### SHORT TASK
Please copy the lines below word for word, leaving out the pictures.

### DATA IN THIS EXERCISE

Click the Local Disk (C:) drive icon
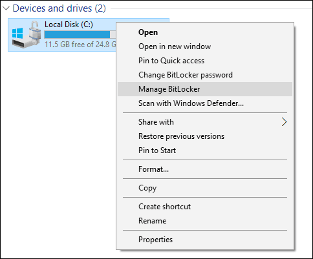 (x=27, y=34)
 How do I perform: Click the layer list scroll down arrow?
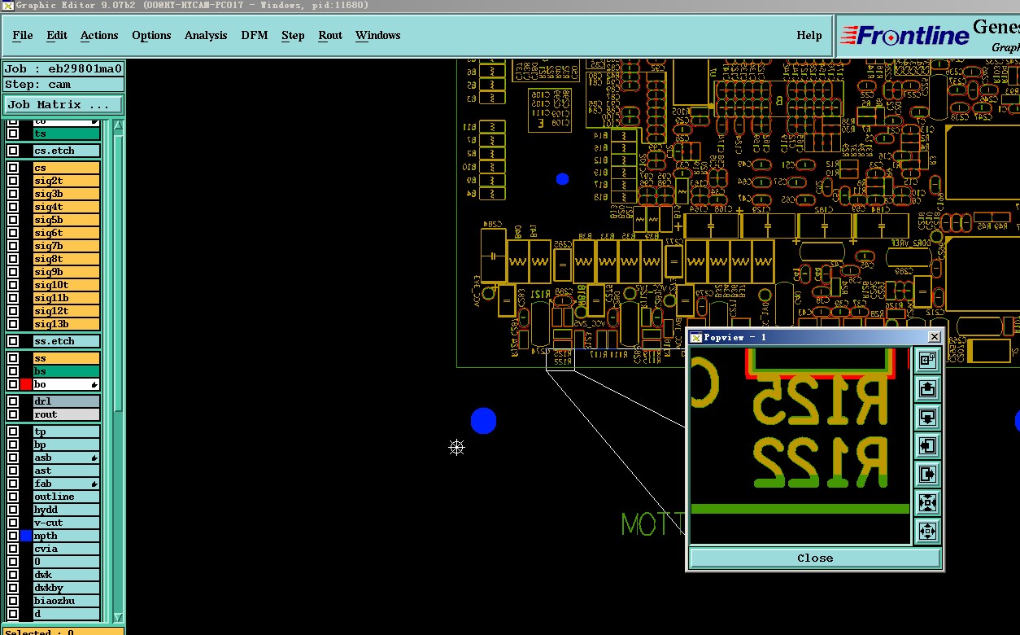pyautogui.click(x=118, y=617)
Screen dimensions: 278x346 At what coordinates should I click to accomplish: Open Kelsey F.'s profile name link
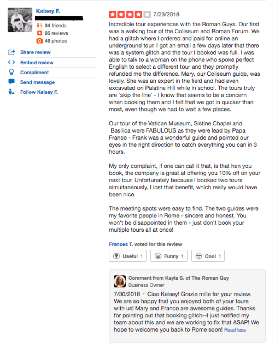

### RESULT OF THE TASK
Click the Local Disk (C:) drive icon
 (x=27, y=34)
 How do I perform: Click the layer list scroll down arrow?
pyautogui.click(x=118, y=617)
Screen dimensions: 278x346 At what coordinates should I click to accomplish: Open Kelsey F.'s profile name link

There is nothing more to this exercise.